TASK: Write out exactly the lines running from the one with "よくある質問 (888, 141)" to the last line of the entries, keeping both the first and the last.

───── INFORMATION PROVIDED

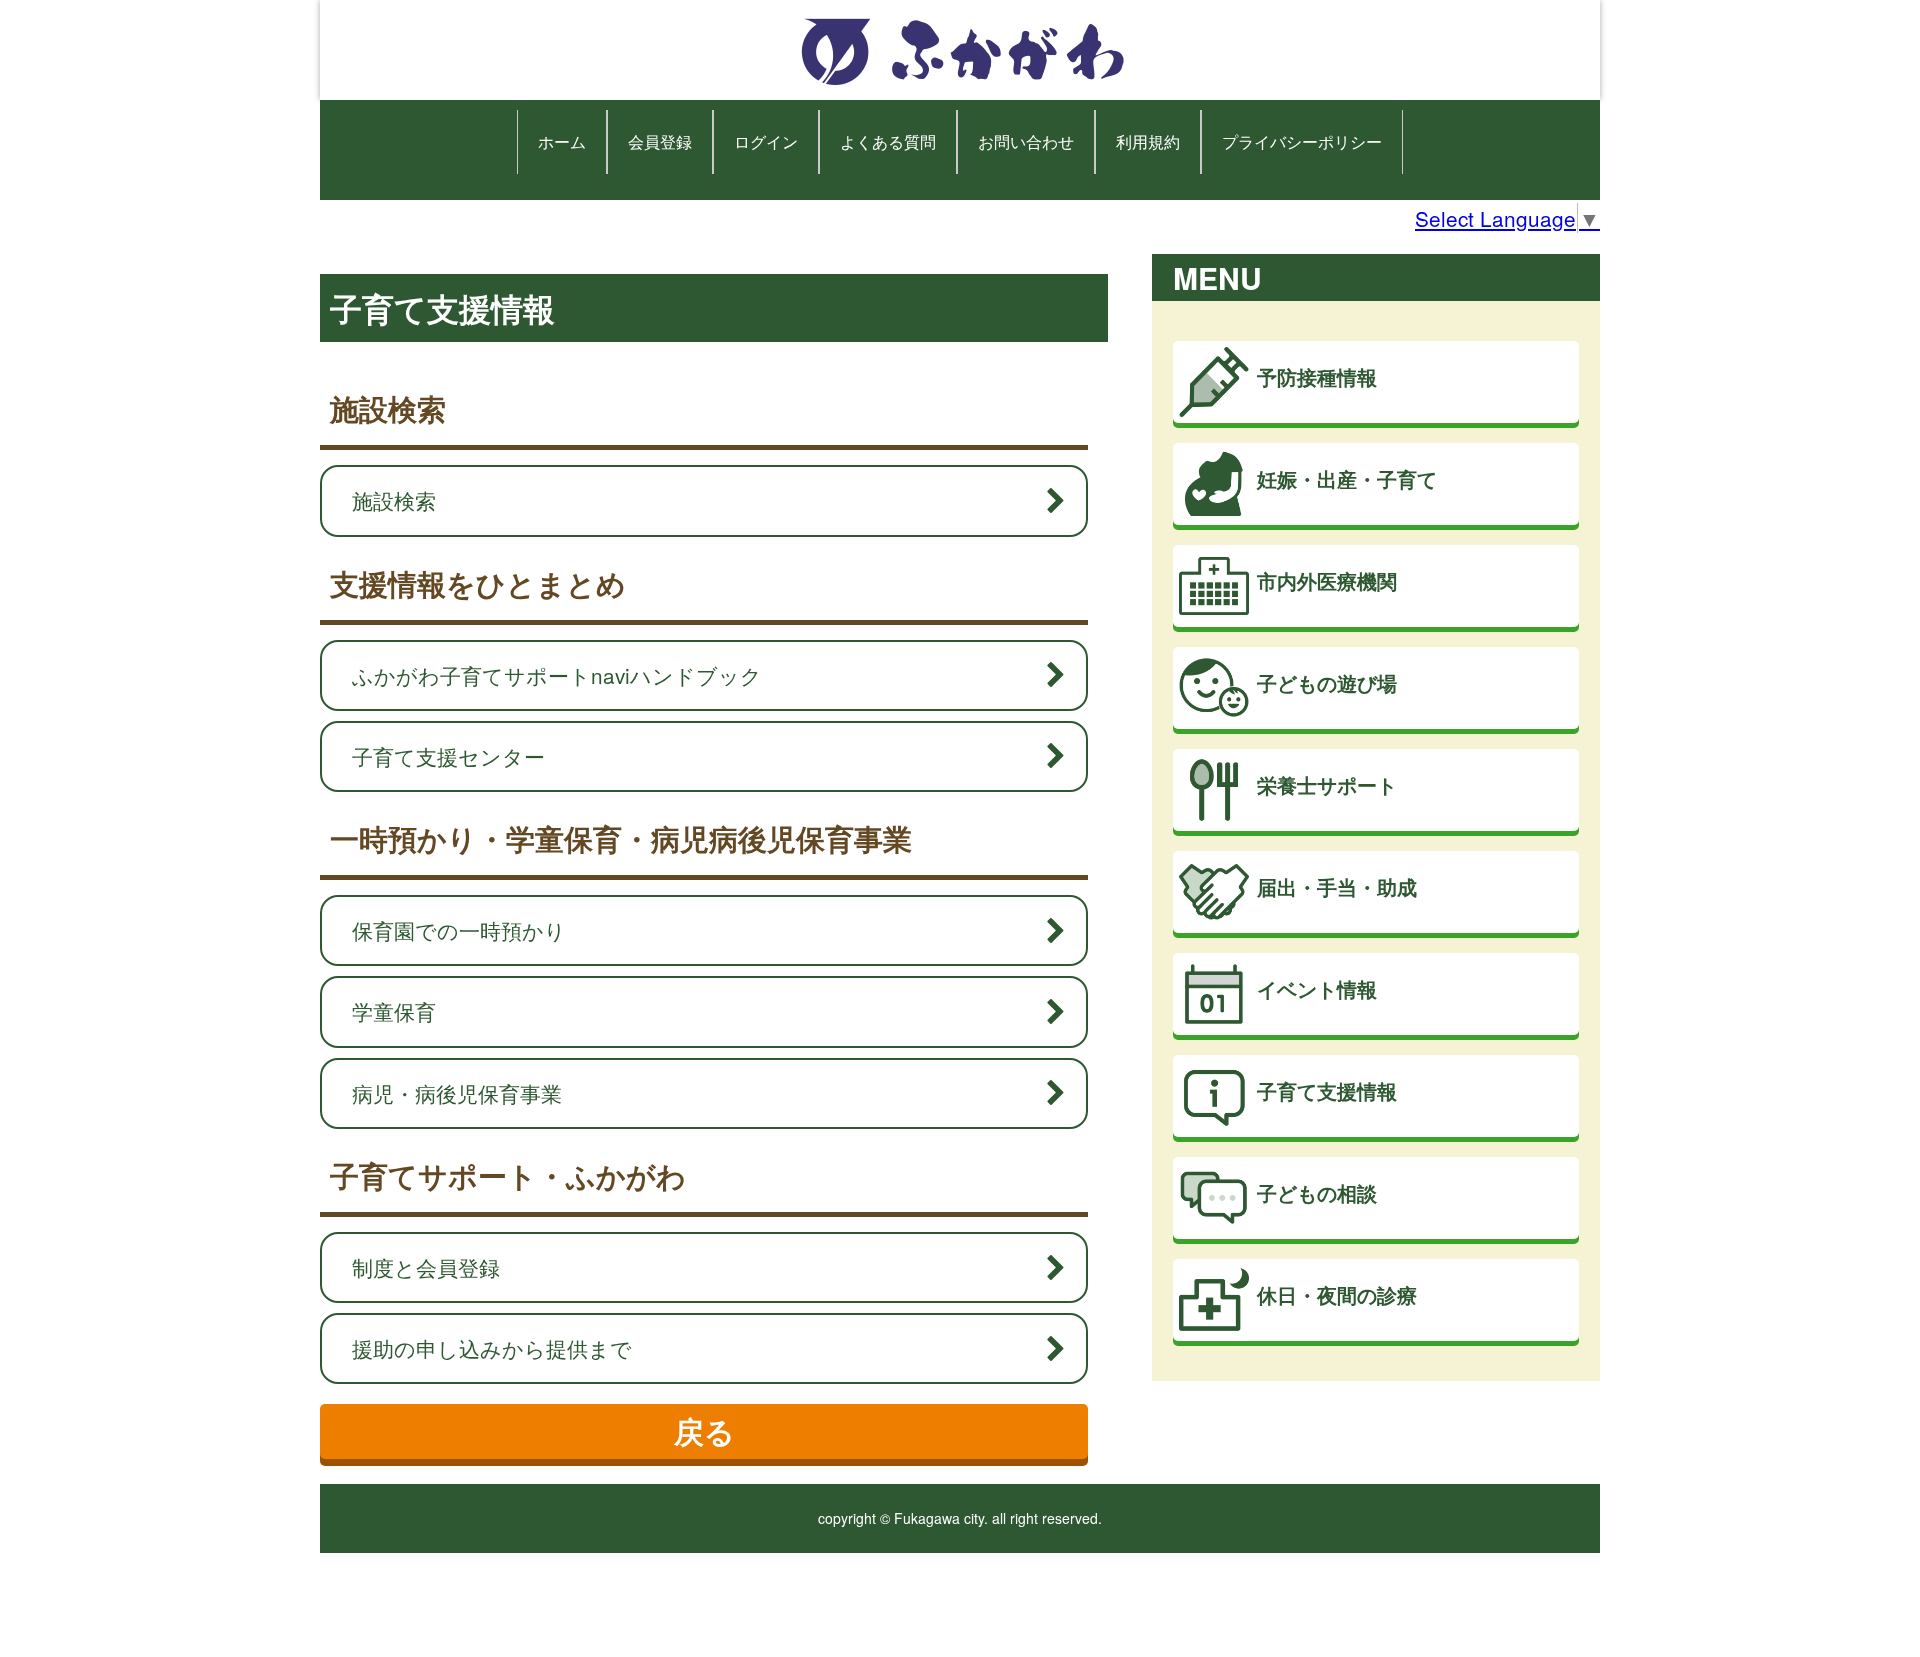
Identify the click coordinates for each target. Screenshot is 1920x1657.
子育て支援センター (448, 756)
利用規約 (1148, 141)
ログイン (766, 141)
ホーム (562, 141)
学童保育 (394, 1011)
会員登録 (660, 141)
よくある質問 (888, 141)
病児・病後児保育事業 (457, 1093)
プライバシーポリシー (1302, 141)
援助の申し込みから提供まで (492, 1348)
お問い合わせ (1026, 141)
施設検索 (394, 500)
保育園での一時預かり (459, 930)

──────────

TASK ANSWER:
よくある質問 (888, 141)
病児・病後児保育事業 (457, 1093)
プライバシーポリシー (1302, 141)
援助の申し込みから提供まで (492, 1348)
お問い合わせ (1026, 141)
施設検索 (394, 500)
保育園での一時預かり (459, 930)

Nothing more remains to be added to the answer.